The purpose of this research project is to investigate the role of quantum effects on the mechanisms of DNA repair by applying a multiscale computational approach based on a QM/MM methodology.
The first process we will be looking at is the mechanism of DNA self-repair, in which an C-C adduct between two adjacent thymine (T) residues is formed by the photoactivated reaction of DNA under UV irradiation. The thymine dimerisation is one of the major contributions to the mutagenic power of sunlight. In the self-repair mechanism, the DNA strands are localised and broken by an electron-induced reaction that might involve a transient electron-transfer from a neighbouring guanine (G).
We will focus on simulating the role of vibrations in carrying thermal energy from the DNA chain to the reactive site (TT dimer) as well as the dynamics of charge transfer from G to TT. The charge transfer will be investigated by quantum mechanical simulations of the molecular orbitals involved in the reaction and their time evolution at various temperatures, with and without the presence of aqueous solvent.

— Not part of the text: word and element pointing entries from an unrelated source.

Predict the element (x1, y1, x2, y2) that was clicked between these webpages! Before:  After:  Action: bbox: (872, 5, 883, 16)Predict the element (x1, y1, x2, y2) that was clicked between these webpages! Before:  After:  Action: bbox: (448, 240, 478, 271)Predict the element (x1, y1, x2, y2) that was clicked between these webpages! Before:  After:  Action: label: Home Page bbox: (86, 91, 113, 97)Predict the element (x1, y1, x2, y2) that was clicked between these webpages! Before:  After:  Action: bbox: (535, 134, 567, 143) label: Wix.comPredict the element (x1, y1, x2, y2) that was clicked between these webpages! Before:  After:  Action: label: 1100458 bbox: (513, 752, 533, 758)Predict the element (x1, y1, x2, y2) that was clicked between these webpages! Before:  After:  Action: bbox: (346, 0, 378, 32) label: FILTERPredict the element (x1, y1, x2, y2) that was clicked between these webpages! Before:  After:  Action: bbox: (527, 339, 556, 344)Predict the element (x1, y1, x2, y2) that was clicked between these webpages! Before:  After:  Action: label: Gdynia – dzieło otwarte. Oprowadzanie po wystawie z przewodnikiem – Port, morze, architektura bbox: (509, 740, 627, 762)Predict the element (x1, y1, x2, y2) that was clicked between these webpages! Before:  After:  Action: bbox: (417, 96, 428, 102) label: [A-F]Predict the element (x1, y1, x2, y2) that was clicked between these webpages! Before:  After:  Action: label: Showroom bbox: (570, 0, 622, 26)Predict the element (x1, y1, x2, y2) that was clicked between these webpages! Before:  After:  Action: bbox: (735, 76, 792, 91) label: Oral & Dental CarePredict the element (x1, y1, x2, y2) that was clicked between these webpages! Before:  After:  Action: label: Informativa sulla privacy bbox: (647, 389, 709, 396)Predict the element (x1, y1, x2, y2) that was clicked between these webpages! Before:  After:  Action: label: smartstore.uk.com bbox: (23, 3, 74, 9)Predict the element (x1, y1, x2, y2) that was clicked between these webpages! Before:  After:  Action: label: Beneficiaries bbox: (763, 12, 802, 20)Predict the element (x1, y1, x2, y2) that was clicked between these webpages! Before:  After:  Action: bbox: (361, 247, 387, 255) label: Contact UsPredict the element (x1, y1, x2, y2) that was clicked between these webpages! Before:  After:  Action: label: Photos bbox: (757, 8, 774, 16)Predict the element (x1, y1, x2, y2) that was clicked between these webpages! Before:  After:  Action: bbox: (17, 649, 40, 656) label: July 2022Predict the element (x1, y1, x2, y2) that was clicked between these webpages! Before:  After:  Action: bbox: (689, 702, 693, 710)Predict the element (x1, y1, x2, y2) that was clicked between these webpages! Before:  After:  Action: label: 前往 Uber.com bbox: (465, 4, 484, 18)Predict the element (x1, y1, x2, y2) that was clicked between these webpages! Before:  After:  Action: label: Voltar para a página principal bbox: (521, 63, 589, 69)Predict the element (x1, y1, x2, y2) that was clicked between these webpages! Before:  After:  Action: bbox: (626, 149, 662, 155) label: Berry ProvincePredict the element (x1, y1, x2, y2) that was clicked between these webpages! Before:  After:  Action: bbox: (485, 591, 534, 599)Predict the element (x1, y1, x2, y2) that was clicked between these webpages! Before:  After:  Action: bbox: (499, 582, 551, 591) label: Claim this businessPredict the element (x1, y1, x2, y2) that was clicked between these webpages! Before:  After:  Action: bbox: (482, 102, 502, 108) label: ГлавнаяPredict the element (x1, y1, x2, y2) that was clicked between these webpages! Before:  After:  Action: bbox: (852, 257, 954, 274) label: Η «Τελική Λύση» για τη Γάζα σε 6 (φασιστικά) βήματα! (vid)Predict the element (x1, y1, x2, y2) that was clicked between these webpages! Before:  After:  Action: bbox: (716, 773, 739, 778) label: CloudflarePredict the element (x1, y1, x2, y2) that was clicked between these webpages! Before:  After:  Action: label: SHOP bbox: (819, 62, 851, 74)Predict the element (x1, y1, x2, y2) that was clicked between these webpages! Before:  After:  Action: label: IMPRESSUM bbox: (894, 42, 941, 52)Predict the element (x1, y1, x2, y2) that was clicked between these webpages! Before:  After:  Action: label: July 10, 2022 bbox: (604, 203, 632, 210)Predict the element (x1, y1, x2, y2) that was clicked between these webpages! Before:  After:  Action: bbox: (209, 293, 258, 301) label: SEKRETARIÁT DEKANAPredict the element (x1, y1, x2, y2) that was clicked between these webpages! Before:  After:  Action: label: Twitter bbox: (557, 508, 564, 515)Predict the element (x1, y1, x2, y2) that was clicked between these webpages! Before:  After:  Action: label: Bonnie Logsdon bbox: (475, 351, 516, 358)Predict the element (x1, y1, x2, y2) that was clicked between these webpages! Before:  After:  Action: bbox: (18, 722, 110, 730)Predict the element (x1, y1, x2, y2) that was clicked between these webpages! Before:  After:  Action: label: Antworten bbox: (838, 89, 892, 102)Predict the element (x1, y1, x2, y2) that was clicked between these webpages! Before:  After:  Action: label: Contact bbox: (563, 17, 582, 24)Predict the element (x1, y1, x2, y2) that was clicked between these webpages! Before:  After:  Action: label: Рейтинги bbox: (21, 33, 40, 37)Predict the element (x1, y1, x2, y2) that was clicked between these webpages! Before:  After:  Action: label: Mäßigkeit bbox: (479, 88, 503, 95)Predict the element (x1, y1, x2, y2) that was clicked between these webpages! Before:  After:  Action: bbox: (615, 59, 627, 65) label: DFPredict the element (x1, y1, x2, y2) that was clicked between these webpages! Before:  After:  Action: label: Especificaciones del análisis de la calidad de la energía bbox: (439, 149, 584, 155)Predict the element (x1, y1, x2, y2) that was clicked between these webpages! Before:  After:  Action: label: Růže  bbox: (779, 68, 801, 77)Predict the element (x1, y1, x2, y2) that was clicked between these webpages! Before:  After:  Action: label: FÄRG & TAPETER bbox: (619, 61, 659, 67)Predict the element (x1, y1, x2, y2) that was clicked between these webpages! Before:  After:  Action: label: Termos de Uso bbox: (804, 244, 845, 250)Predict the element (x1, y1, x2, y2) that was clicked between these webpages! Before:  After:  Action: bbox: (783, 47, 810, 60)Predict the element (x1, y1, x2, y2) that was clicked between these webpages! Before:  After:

Entry requirements: Second class or above in a BSc or MChem or equivalent degree in Chemistry, Physics, or biophysics would be desirable. Experience in Molecular Orbital calculations and knowledge of Protein and DNA structure would be helpful. Applicants who have an A Level or equivalent in Mathematics, Physics or Engineering will be at an advantage. A willingness to work across the disciplines is essential. If English is not your first language, you will be required to have an IELTS Academic of 6.5 or above (or equivalent), with no sub-test score below 6.